What the exercise asks
With pictures left out, write out exactly every line from the start of the data through the one that contains "This screenshot has width=654, height=602.".

Stored records

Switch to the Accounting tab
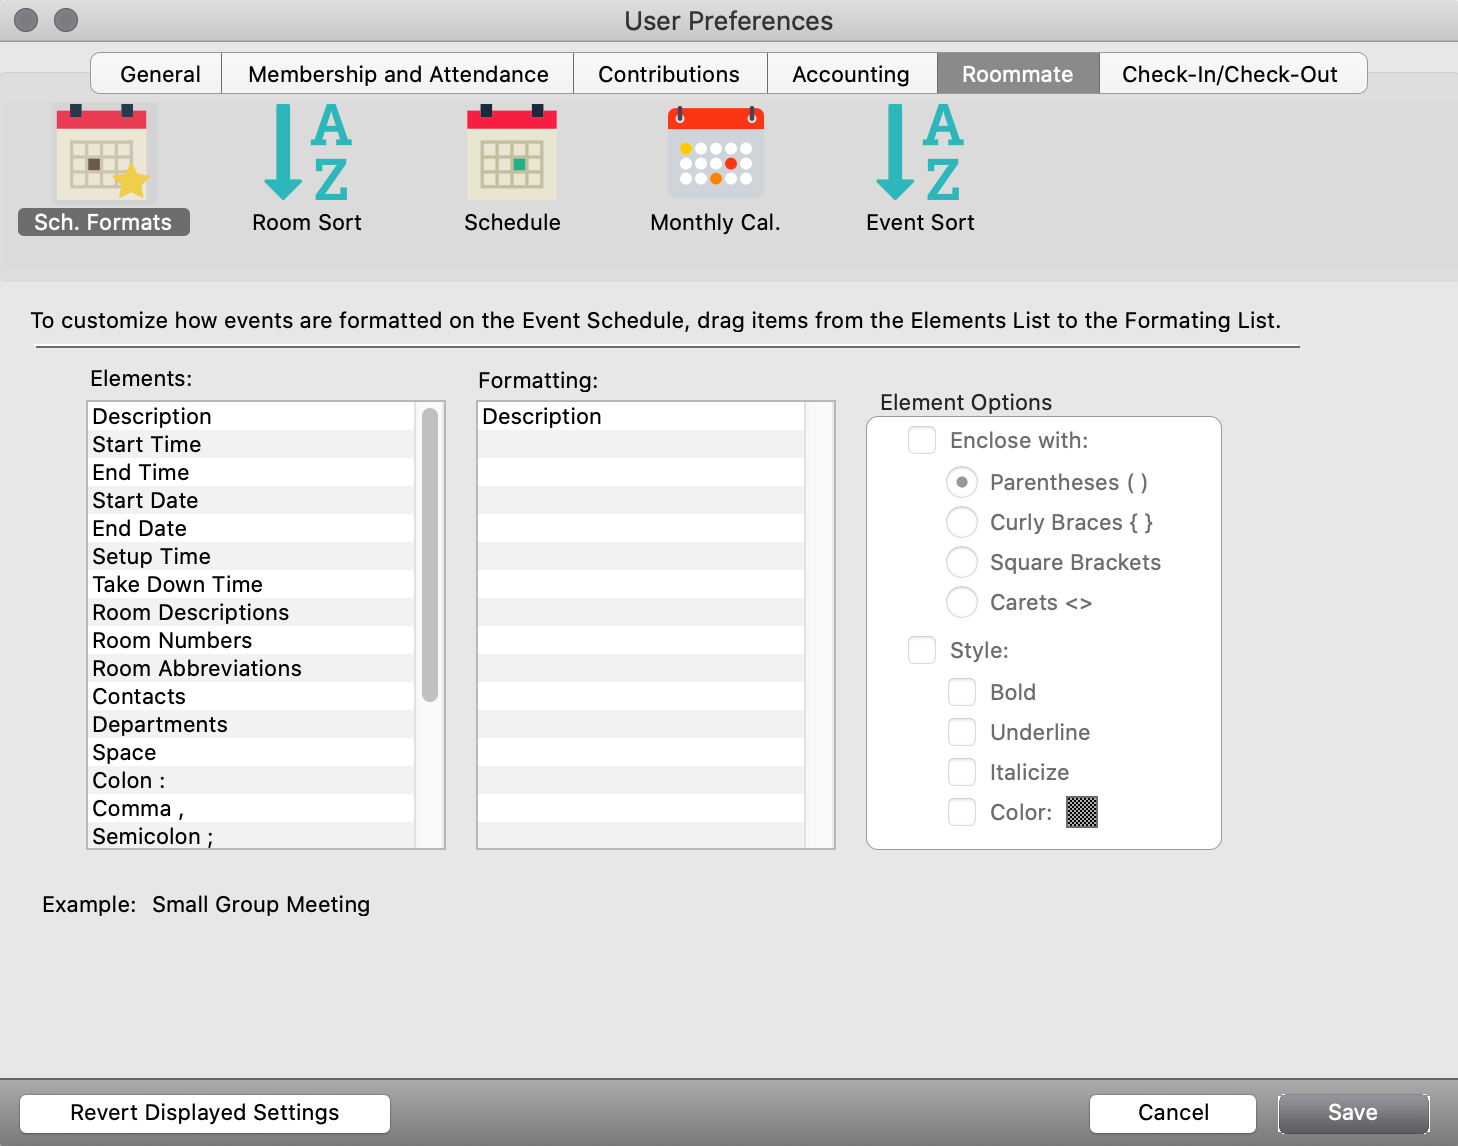 (851, 73)
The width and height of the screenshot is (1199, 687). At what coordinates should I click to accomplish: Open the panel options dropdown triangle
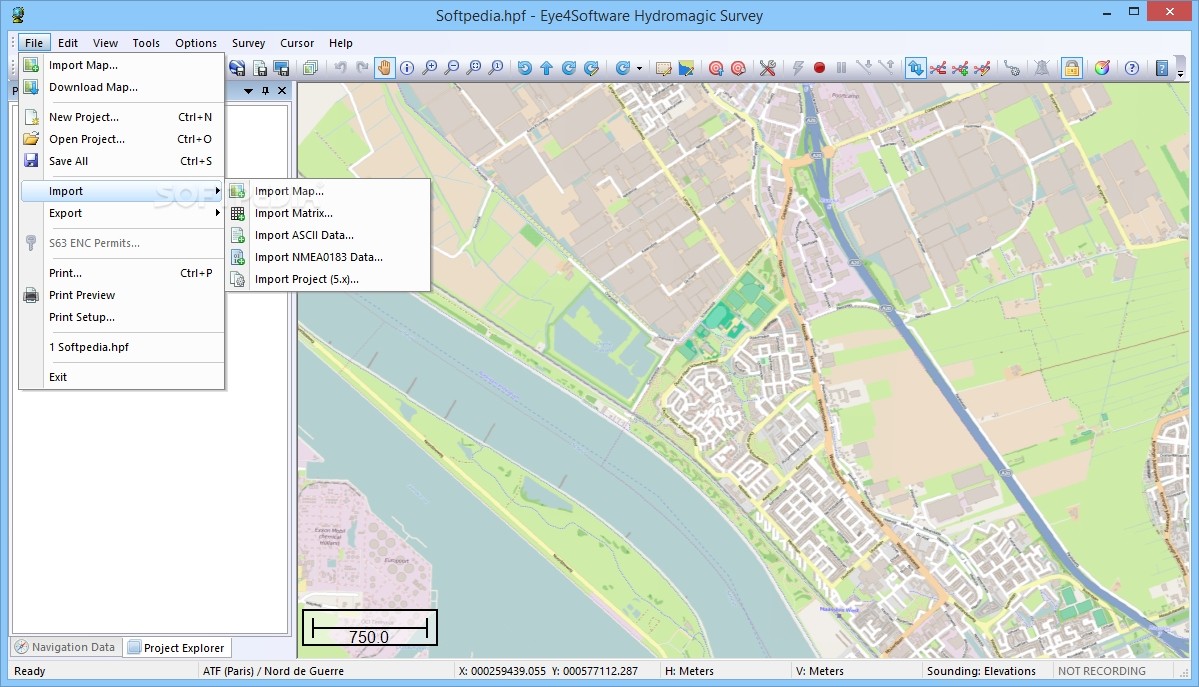tap(248, 91)
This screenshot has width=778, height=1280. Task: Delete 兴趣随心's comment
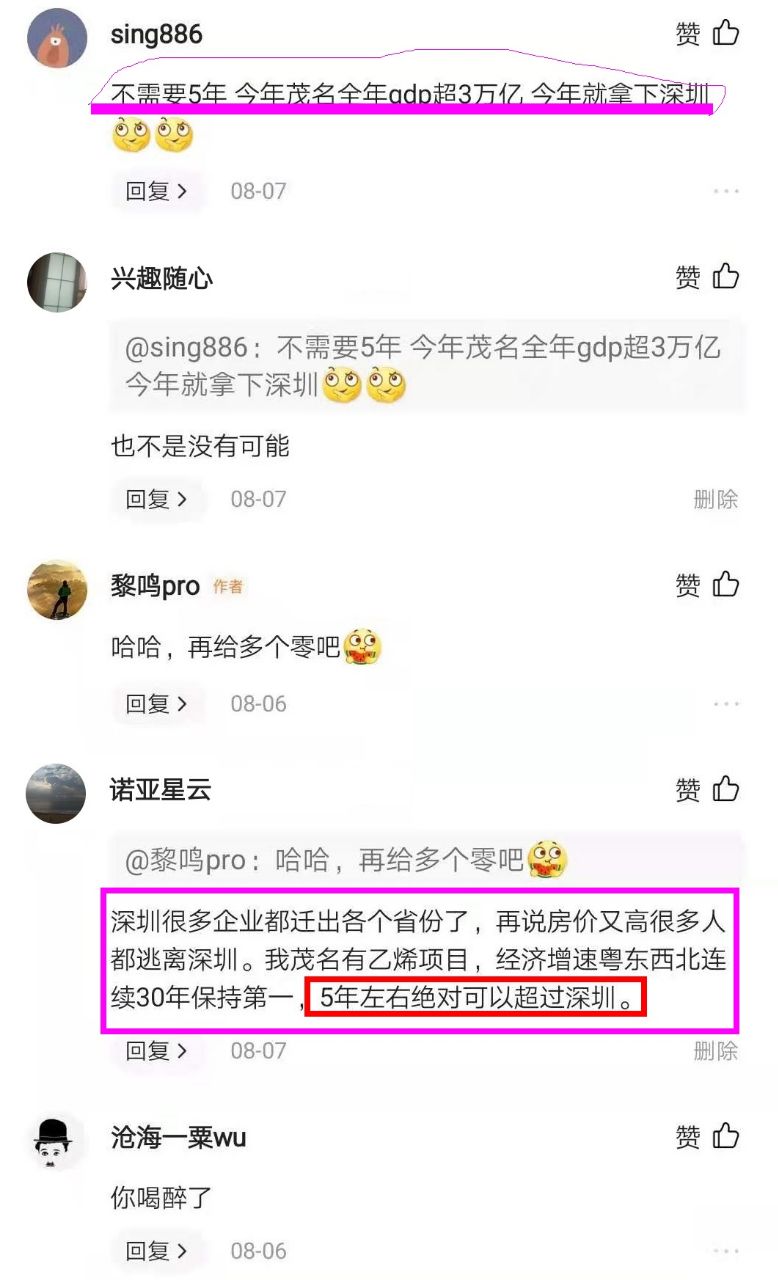point(716,499)
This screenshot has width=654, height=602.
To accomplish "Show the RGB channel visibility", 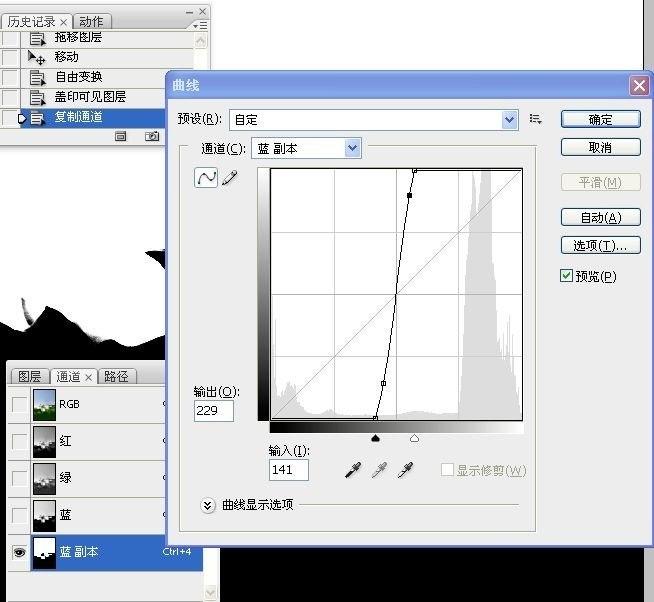I will [x=19, y=404].

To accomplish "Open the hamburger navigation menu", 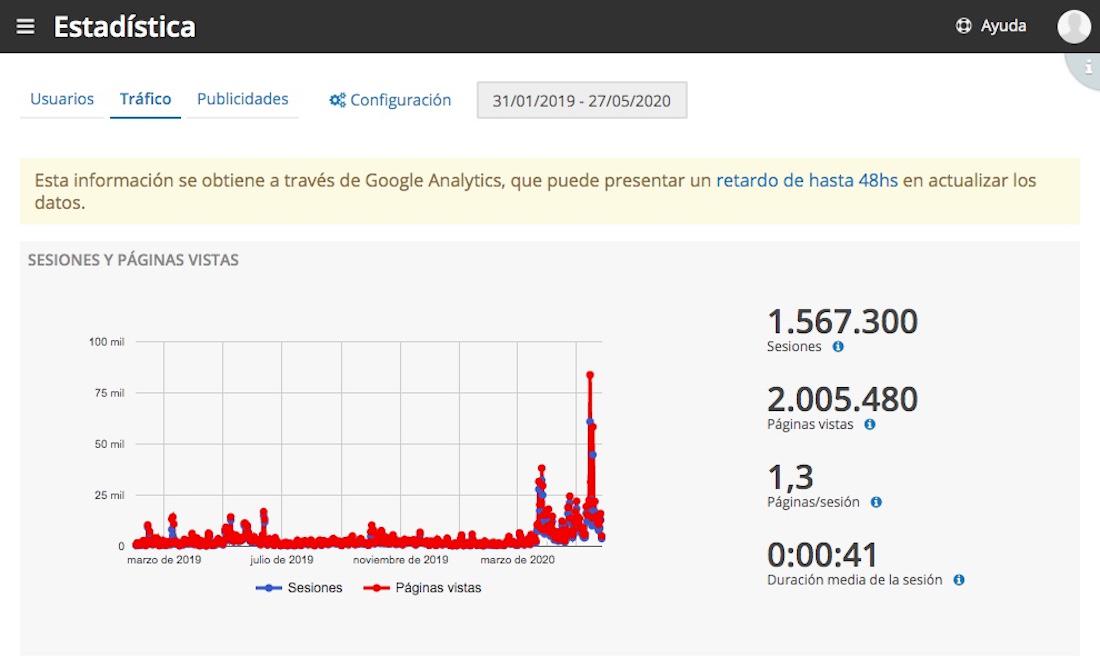I will pos(26,27).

The completed task
Switch to the Accounting tab
 (851, 73)
The width and height of the screenshot is (1199, 687). At what coordinates should I click to accomplish: Open the panel options dropdown triangle
tap(248, 91)
This screenshot has width=778, height=1280. Task: Delete 兴趣随心's comment
point(716,499)
This screenshot has width=654, height=602.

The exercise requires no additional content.